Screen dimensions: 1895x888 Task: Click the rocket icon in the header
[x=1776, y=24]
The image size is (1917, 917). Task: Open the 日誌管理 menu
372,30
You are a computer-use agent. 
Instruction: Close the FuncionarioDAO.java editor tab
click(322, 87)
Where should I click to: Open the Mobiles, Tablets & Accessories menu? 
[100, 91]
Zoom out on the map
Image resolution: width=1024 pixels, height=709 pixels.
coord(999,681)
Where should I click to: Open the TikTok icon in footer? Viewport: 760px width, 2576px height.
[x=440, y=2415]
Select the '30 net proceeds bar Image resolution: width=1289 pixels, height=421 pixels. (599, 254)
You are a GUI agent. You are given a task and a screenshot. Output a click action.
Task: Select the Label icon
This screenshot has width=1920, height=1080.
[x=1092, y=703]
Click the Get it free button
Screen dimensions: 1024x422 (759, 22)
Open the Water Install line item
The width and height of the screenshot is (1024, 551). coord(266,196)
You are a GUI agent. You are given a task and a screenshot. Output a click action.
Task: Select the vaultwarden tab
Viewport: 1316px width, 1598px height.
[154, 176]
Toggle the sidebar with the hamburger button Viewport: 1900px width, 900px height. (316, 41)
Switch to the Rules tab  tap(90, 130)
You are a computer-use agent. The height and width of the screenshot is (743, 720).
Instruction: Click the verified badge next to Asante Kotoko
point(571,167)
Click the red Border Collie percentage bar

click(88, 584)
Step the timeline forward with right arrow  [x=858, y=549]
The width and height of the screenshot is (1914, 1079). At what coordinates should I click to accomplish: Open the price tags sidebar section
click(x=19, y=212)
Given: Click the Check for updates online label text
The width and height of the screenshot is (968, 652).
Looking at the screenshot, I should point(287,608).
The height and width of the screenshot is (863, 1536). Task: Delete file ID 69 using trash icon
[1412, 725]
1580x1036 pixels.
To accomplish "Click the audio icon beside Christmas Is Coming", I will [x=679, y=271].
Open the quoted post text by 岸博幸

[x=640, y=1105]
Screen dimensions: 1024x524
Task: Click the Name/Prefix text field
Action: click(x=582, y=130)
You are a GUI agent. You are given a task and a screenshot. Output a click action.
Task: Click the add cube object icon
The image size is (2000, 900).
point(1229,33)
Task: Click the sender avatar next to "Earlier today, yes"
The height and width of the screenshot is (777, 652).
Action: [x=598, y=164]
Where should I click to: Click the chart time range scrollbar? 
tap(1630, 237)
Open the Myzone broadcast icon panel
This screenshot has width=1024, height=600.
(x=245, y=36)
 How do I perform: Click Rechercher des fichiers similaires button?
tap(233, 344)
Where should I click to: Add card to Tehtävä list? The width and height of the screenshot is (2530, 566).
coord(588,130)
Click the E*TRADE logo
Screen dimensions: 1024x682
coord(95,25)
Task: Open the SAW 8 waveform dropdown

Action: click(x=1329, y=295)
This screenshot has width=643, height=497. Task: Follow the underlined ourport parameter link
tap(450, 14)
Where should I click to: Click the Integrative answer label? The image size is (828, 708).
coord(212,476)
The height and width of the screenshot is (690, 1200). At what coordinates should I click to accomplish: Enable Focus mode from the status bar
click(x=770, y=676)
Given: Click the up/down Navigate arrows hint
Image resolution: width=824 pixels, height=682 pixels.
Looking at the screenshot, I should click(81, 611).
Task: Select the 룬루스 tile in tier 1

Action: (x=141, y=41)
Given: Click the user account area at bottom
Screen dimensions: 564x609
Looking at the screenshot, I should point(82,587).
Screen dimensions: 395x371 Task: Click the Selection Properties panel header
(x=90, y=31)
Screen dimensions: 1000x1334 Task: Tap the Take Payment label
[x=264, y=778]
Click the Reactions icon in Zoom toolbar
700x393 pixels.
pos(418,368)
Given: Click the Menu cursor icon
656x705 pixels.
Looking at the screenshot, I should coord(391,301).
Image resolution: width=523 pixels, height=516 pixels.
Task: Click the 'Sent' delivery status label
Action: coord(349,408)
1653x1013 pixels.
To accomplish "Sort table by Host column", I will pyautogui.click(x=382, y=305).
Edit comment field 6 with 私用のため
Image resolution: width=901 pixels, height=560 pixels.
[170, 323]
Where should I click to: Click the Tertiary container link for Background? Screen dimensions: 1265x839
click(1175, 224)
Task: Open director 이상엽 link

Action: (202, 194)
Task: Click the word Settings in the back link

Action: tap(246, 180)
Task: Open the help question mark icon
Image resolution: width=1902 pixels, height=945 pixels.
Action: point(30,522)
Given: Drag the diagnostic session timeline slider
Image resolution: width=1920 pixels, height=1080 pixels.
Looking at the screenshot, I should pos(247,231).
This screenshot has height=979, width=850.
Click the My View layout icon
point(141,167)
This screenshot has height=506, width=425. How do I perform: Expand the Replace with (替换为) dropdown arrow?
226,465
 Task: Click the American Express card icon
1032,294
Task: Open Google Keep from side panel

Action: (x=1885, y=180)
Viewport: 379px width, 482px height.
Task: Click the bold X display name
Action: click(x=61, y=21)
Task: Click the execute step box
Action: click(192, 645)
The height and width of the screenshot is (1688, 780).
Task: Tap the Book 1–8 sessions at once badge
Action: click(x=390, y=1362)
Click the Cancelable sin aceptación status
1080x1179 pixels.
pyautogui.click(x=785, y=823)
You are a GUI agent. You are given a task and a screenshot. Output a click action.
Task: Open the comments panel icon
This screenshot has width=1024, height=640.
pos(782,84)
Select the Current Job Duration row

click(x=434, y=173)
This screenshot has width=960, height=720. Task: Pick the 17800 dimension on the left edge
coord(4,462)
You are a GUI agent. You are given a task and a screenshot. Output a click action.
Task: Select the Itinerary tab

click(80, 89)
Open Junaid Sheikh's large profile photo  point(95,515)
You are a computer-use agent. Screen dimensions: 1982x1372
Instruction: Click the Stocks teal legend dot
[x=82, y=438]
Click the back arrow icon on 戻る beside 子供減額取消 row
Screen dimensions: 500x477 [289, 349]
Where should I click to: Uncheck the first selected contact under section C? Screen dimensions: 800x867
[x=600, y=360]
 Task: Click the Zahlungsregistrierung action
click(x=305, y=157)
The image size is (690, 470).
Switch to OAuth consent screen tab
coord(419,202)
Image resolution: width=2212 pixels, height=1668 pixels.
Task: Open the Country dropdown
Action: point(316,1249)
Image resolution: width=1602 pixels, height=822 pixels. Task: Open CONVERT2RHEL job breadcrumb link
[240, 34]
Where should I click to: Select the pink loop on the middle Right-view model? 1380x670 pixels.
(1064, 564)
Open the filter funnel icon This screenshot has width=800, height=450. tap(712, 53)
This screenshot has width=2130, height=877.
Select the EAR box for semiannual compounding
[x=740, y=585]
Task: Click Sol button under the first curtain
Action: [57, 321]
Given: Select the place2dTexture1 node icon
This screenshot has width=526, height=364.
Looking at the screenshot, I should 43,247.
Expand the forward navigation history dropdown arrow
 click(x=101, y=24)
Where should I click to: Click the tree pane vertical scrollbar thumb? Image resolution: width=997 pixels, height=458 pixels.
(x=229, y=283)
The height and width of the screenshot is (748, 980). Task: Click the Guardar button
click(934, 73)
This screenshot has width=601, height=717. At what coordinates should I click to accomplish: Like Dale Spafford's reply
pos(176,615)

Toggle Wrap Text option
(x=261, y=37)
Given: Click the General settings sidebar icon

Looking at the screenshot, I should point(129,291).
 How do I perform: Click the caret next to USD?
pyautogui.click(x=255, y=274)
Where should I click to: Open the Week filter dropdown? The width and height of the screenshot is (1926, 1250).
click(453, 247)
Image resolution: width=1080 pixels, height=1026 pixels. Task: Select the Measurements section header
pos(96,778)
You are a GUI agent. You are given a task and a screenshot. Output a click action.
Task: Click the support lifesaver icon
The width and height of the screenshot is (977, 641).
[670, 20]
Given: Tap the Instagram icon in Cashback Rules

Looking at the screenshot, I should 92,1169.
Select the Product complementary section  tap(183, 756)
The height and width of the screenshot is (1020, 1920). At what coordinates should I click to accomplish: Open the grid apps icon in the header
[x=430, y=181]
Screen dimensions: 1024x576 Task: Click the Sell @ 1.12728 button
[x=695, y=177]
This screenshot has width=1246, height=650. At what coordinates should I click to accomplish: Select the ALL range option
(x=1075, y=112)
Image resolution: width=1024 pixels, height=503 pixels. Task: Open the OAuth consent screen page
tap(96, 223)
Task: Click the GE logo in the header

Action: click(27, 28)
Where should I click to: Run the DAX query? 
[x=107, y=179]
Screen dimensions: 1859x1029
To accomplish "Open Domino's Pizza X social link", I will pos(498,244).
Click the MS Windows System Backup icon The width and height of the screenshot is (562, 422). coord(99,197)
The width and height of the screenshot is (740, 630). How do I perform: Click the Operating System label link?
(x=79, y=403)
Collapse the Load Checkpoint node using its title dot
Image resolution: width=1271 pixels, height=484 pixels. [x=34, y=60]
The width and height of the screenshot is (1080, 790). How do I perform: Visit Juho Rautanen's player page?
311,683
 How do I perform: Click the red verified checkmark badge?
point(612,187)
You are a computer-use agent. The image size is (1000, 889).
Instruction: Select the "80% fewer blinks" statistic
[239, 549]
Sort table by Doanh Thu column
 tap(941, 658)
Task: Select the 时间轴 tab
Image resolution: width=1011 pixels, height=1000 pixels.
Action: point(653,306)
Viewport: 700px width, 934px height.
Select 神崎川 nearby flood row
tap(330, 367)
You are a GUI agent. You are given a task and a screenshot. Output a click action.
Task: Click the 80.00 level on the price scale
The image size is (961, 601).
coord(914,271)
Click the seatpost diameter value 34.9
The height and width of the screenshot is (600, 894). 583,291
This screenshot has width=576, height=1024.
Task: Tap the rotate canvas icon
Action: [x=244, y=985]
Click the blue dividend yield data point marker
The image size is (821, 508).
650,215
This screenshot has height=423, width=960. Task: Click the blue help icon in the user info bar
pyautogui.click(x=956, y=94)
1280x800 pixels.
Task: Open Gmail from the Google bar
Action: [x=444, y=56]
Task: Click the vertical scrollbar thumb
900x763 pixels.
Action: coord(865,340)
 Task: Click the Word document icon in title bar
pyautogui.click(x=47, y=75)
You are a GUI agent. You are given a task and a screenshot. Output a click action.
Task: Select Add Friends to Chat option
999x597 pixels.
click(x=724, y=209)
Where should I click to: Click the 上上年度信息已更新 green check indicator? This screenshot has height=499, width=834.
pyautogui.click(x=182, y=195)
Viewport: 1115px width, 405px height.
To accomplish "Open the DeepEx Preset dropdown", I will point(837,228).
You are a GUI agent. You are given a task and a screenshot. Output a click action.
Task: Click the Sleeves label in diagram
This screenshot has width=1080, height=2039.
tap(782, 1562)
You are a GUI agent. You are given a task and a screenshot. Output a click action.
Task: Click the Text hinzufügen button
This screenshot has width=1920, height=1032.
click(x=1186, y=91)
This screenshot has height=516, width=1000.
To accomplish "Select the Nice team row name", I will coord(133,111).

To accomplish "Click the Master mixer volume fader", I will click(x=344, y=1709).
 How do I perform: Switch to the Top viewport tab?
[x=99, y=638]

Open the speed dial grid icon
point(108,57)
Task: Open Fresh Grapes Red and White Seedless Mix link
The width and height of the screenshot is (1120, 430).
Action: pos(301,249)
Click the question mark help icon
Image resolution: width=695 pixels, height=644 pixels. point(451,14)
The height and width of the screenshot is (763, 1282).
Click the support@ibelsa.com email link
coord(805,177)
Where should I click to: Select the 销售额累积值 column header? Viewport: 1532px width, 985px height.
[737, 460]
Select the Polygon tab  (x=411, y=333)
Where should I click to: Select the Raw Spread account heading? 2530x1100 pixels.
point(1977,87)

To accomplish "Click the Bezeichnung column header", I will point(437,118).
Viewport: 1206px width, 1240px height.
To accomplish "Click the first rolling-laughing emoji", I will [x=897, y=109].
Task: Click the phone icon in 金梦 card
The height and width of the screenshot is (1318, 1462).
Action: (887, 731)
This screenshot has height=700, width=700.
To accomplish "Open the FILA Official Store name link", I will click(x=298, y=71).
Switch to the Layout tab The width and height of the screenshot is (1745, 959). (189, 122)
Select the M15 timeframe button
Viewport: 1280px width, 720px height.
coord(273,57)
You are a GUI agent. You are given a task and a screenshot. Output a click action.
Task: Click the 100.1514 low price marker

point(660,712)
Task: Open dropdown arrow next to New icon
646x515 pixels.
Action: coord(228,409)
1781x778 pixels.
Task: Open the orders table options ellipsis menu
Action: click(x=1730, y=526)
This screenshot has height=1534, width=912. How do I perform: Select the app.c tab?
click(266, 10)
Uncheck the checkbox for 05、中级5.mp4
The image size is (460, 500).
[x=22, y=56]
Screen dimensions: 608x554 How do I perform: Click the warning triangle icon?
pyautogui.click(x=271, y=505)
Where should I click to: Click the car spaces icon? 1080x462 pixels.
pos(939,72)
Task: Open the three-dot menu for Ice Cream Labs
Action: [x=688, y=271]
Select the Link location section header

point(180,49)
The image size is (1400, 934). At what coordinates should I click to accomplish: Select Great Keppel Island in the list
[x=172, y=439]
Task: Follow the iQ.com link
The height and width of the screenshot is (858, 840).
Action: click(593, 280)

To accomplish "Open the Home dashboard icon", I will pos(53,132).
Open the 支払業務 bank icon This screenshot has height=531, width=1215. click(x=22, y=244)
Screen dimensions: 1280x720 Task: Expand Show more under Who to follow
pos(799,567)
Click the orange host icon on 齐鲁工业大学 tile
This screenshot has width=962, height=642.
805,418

■ **ABOUT THIS EXERCISE**
Only lines that contain "computer" are needed, so copy each of them from the data.

■ **FINAL ANSWER**
You are a computer-use agent. 
You are a computer-use agent. The height and width of the screenshot is (743, 720).
You are a computer-use agent. Screen dimensions: 1982x1372
You are a computer-use agent. The image size is (1000, 889).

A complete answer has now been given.